ПИСЬМЕННОЕ ЗАДАНИЕ A —
Переведите на английский язык предложение из рецензии на книгу: «Кит, который появляется в море перед гибелью героини — не настоящий, он сделан с помощью компьютерной графики.»
ПИСЬМЕННОЕ ЗАДАНИЕ B —
В каком здании, согласно рецензии на книгу, снимались сцены в суде?
ПИСЬМЕННОЕ ЗАДАНИЕ C —
Воспроизведите фрагмент рецензии на книгу, начиная с «Марков задает Звягинцеву» и продолжая до «оператору, актерам, художнику.» включительно.

ТЕКСТ РЕЦЕНЗИИ —
В издательстве «Альпина» вышла книга «Левиафан: разбор по косточкам». У нее два автора — кинокритик Максим Марков и кинорежиссер Андрей Звягинцев. Книга посвящена его фильму «Левиафан» и родилась из тридцати часов интервью, записанных за шесть дней в мае 2015 года.
Марков задает Звягинцеву вопросы об истории создания каждого кадра: почему выбран такой, а не иной ракурс, импровизируют ли в сцене актеры или точно следуют сценарию, что значит в каждом конкретном случае крупный или общий план, откуда берутся именно эти, а не иные фотографии, какое задание режиссер дает или не дает оператору, актерам, художнику.
Нужно ли увидеть фильм «Левиафан» прежде, чем читать эту книгу? И да, и нет. Я до прочтения книги посмотрела фильм только один раз, и за прошедшее время забыла подробности, сохранив впечатление о фильме, помнила не детали, а общий дух. Но плотный и густой разговор критика и режиссера открыл мне кинокартину заново, захотелось пересмотреть ее снова.
В книге около тысячи вопросов, более чем 600 страниц, на которых умещается авторский текст и фотографии 777 кадров. Макет — необычен: смысловая часть текста размещена на матовой стороне бумаги, а кадры из фильма — на глянцевой, словно имитирующей кинопленку.
Из «разбора по косточкам» мы узнаем множество технических деталей — и диву даешься, «из какого сора» соткано это кинополотно.
Так, оказывается, сцены в суде снимались в Зюзинском суде Москвы. Меня в свое время поразила актриса, игравшая судью, настолько правдоподобно она читала решение суда — оказывается, она специально ходила на заседания, чтобы научиться читать приговор так, как это делают настоящие судьи. Кит, который появляется в море перед гибелью героини — не настоящий, он сделан с помощью компьютерной графики. Сцена разговора мэра с местным архиереем была снята в одной из трапезных Храма Христа Спасителя. Андрей Звягинцев рассказывает Максиму Маркову, что он обошел несколько трапезных в этом храме и выбрал ту, в которой на стене висит икона Тайной вечери. Присутствие в кадре именно этого образа придает эпизоду особую метафоричность.

ИСХОДНЫЕ ДАННЫЕ —
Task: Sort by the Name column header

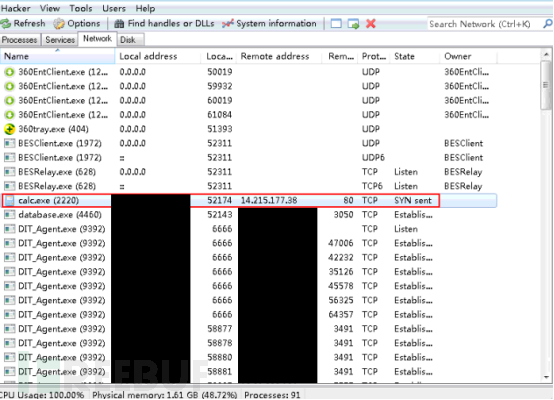Action: (x=58, y=56)
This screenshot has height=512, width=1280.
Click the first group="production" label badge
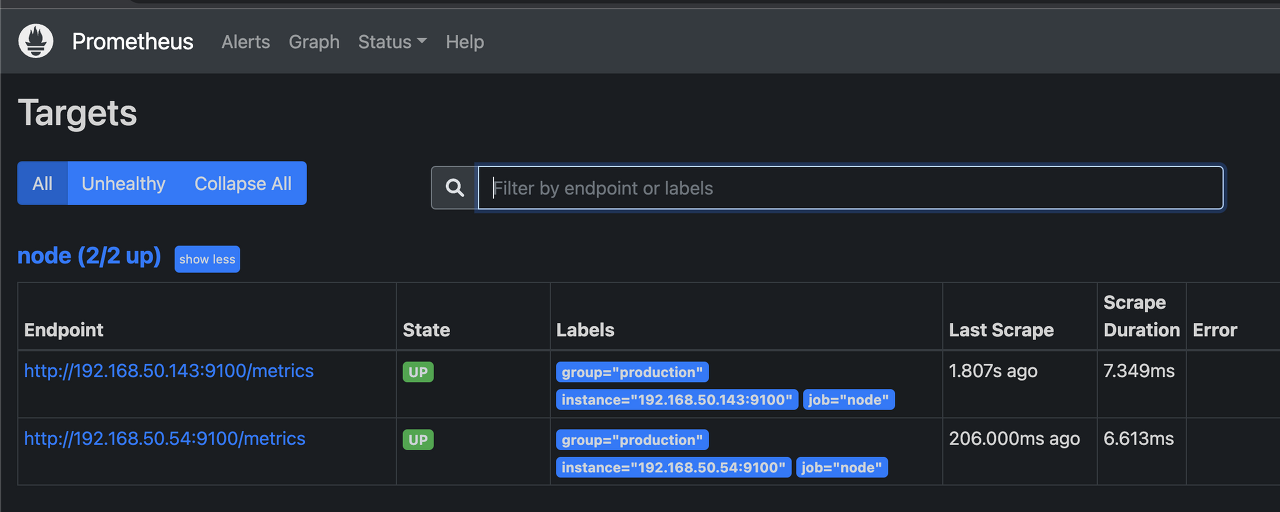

ПРАВИЛЬНЫЙ ОТВЕТ A —
The whale that appears in the sea before the heroine's death is not real; it was made with computer graphics.

ПРАВИЛЬНЫЙ ОТВЕТ B —
В Зюзинском суде Москвы.

ПРАВИЛЬНЫЙ ОТВЕТ C —
Марков задает Звягинцеву вопросы об истории создания каждого кадра: почему выбран такой, а не иной ракурс, импровизируют ли в сцене актеры или точно следуют сценарию, что значит в каждом конкретном случае крупный или общий план, откуда берутся именно эти, а не иные фотографии, какое задание режиссер дает или не дает оператору, актерам, художнику.